AI
AI
AI
Qualcomm Technologies Inc. today introduced a pair of artificial intelligence chips designed for use in data centers.
Shares of the company jumped more than 15% on the news at one point. Its stock is currently up about 11%.
The two new chips, the AI200 and AI250, will be sold as part of accelerator cards that can be plugged into servers. Qualcomm says the processors are geared toward inference use cases that prioritize cost-efficiency. According to the company, the chips will provide that cost-efficiency in the form of “high performance per dollar per watt.”
Qualcomm didn’t disclose how much power the accelerators will use or what processing speeds they are expected to provide. However, the company did specify that they’re based on its Hexagon architecture. The architecture underpins the neural processing units that Qualcomm ships with its consumer systems-on-chip.
A Hexagon-based NPU can be found in, among other products, the company’s flagship Snapdragon 8 Elite Gen 5 smartphone processor. The chip is made using a three-nanometer manufacturing process. Its NPU includes 20 cores based on three different designs that can process up to 220 tokens per second.

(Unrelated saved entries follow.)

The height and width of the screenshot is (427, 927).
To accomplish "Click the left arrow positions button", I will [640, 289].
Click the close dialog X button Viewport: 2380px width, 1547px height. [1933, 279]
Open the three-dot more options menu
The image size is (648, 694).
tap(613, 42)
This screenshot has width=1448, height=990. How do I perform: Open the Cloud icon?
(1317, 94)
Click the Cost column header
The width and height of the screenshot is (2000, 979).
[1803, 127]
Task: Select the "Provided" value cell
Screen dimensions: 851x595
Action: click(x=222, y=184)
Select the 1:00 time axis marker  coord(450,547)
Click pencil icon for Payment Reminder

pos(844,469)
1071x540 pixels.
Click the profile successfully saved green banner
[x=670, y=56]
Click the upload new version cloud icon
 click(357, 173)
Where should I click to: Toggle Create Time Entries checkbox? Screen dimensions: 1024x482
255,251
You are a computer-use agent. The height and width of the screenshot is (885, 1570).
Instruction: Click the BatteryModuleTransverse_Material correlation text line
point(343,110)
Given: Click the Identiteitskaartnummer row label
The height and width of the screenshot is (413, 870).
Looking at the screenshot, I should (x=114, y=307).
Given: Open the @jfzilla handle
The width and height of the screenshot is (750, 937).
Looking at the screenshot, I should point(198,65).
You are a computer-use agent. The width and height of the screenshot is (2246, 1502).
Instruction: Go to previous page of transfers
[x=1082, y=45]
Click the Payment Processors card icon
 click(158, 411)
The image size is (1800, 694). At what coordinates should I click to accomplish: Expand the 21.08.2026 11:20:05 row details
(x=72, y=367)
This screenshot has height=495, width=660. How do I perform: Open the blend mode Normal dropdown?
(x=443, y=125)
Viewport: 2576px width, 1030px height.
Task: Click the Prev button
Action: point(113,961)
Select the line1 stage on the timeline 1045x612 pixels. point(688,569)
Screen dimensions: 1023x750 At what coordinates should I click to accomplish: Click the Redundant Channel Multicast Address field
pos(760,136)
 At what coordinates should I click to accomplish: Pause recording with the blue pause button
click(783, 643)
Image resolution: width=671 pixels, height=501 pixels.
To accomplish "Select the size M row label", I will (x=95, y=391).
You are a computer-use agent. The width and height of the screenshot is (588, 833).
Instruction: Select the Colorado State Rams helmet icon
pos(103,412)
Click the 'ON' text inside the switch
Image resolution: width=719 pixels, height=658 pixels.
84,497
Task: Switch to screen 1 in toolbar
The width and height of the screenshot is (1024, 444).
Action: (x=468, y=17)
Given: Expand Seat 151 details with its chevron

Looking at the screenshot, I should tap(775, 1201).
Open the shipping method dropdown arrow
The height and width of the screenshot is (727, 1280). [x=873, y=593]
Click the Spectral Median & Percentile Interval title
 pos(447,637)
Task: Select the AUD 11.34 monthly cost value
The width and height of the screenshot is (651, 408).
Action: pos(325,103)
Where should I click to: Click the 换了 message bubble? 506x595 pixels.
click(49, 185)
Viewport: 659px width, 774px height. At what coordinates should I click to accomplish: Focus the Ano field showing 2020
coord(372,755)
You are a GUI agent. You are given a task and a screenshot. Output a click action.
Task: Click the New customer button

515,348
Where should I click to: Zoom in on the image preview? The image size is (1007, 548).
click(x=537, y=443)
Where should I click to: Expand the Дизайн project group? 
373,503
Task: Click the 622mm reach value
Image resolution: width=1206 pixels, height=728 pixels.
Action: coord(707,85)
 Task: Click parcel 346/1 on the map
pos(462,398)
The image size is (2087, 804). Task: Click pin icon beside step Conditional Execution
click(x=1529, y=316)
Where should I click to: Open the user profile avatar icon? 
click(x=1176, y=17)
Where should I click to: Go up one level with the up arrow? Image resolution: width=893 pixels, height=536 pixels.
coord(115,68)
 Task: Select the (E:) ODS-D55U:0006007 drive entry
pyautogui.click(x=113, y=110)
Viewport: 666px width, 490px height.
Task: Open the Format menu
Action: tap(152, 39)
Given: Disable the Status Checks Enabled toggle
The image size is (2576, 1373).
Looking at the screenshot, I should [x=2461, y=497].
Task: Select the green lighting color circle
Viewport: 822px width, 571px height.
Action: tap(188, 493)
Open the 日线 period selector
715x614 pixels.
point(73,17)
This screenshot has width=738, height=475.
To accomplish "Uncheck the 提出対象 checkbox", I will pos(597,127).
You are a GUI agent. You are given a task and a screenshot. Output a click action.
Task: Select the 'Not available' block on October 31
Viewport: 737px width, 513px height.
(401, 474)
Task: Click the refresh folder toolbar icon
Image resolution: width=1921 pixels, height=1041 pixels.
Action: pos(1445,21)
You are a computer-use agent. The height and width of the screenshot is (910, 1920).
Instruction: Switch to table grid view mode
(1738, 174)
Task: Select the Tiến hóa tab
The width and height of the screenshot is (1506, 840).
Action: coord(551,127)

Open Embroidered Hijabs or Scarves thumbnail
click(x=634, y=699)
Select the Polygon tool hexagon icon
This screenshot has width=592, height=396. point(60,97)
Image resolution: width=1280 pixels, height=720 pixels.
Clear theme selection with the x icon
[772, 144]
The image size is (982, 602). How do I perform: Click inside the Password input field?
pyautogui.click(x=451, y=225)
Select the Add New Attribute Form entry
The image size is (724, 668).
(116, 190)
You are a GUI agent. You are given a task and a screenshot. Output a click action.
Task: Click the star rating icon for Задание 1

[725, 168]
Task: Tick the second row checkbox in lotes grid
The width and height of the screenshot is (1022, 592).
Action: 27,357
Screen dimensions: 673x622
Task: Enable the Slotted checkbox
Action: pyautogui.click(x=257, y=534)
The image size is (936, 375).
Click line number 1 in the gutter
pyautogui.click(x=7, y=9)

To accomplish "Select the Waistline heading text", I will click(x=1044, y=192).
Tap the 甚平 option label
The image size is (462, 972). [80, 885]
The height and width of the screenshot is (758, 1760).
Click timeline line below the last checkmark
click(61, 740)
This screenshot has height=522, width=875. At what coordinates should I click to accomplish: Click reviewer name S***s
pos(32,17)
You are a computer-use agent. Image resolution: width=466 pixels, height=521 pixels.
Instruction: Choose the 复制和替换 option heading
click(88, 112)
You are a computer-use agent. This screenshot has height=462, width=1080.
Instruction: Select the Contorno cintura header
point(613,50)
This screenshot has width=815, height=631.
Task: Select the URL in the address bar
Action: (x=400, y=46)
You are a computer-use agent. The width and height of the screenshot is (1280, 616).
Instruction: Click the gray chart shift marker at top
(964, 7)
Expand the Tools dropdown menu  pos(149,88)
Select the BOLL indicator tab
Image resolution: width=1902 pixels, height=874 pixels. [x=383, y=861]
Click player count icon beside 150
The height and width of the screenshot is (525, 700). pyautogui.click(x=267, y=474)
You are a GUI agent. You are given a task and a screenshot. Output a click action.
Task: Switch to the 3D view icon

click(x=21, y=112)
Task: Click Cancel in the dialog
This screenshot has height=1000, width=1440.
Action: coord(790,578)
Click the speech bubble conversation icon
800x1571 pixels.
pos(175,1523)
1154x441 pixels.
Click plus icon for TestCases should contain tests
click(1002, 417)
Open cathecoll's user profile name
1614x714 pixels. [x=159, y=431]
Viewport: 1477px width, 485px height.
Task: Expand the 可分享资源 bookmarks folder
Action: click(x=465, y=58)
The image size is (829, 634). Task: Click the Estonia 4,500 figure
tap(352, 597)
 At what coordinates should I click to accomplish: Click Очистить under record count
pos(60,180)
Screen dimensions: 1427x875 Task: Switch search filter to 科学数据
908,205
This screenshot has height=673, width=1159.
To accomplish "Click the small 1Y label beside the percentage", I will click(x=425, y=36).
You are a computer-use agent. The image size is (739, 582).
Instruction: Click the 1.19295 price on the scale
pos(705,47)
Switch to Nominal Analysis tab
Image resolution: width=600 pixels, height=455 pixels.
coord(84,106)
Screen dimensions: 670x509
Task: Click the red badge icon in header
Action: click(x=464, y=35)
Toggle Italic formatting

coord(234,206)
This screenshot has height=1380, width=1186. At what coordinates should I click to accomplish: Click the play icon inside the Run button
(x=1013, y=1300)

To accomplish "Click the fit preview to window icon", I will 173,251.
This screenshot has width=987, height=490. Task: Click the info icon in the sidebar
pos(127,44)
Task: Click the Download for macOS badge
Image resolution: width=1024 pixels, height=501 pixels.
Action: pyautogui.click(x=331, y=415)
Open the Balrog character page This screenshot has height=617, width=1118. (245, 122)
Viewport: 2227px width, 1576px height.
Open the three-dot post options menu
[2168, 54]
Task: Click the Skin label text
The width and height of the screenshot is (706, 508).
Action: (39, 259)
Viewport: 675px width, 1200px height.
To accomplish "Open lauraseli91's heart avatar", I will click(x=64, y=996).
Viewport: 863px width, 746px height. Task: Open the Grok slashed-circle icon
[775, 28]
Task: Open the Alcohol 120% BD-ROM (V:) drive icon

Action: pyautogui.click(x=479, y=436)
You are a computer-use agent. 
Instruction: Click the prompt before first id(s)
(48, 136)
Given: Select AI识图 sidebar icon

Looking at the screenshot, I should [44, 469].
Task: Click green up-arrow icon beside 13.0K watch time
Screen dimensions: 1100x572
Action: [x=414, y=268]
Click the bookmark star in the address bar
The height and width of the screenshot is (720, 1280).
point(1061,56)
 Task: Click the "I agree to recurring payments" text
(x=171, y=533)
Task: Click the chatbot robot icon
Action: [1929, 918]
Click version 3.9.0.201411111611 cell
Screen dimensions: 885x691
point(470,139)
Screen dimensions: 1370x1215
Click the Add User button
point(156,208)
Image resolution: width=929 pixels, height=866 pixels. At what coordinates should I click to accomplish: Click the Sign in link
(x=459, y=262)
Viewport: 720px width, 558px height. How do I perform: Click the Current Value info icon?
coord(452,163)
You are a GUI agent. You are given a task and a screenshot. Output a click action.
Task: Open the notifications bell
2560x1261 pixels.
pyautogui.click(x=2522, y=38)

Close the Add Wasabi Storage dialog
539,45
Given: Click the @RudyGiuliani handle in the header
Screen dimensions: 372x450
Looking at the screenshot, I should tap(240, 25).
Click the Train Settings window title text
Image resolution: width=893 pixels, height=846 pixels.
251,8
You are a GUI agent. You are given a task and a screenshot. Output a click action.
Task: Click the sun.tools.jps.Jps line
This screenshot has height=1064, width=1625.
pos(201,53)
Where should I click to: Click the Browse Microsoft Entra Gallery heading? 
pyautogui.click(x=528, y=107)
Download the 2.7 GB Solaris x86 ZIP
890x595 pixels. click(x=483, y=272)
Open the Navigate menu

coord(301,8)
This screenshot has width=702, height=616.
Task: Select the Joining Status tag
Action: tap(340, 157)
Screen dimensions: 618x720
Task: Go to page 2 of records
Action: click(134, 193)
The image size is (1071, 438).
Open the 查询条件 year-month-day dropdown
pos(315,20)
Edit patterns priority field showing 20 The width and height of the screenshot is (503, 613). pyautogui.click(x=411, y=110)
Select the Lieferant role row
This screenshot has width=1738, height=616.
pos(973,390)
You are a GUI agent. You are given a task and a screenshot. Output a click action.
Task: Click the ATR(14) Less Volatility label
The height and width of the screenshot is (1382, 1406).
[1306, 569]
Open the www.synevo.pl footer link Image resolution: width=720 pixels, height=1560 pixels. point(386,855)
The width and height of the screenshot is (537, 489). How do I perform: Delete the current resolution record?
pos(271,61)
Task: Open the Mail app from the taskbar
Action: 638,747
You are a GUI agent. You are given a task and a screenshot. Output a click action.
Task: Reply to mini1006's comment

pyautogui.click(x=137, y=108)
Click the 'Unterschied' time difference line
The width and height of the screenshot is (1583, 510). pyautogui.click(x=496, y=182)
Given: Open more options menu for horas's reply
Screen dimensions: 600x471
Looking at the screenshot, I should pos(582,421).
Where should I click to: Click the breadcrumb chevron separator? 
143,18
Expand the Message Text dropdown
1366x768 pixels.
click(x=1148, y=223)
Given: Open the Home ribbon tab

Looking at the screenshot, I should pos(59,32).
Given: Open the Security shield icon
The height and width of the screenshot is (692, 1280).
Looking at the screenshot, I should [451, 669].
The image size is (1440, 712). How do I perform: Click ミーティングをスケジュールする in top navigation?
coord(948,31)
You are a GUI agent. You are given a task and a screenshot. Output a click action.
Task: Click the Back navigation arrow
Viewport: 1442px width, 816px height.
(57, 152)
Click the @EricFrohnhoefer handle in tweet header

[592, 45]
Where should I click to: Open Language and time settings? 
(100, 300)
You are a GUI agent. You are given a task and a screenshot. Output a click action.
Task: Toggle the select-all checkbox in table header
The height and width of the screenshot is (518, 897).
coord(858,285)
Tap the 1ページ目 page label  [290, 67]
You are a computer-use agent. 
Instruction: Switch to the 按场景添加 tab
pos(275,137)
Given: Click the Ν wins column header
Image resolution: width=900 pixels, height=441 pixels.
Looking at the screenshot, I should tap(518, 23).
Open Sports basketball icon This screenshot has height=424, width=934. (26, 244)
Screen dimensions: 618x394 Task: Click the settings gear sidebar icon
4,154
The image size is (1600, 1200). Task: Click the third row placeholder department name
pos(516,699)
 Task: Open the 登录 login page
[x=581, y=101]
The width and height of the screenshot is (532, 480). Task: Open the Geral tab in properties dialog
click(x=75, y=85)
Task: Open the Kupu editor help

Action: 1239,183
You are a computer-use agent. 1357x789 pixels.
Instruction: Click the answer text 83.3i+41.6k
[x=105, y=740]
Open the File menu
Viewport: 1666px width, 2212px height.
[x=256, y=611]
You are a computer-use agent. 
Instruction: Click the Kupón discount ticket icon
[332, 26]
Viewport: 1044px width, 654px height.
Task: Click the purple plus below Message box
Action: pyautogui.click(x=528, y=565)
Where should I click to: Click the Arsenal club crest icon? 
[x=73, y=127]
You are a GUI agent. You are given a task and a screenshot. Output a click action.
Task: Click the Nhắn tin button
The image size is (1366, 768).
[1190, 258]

Qualcomm has also integrated Hexagon into its connected device chips. Last year, the company introduced an NPU-equipped processor designed to power Wi-Fi routers. The built-in NPU can run local AI models optimized for tasks such as filtering malicious network traffic and optimizing routers’ power usage.
Qualcomm’s new AI200 and AI250 chips likely have a significantly higher core count than its consumer NPUs. Nvidia Corp.’s Blackwell Ultra includes over 20,000 cores, or about 1,000 times more than the NPU in the Snapdragon 8 Elite Gen 5.
The AI200, the less advanced of Qualcomm’s AI chips, offers 768 gigabytes of LPDDR memory. LPDDR is a type of RAM used mainly in mobile devices. It consumes less power than the DDR5 memory found in servers and provides lower memory bandwidth. Memory bandwidth, which determines how fast data moves between a chip’s cores and the attached RAM, heavily influences AI models’ inference speeds.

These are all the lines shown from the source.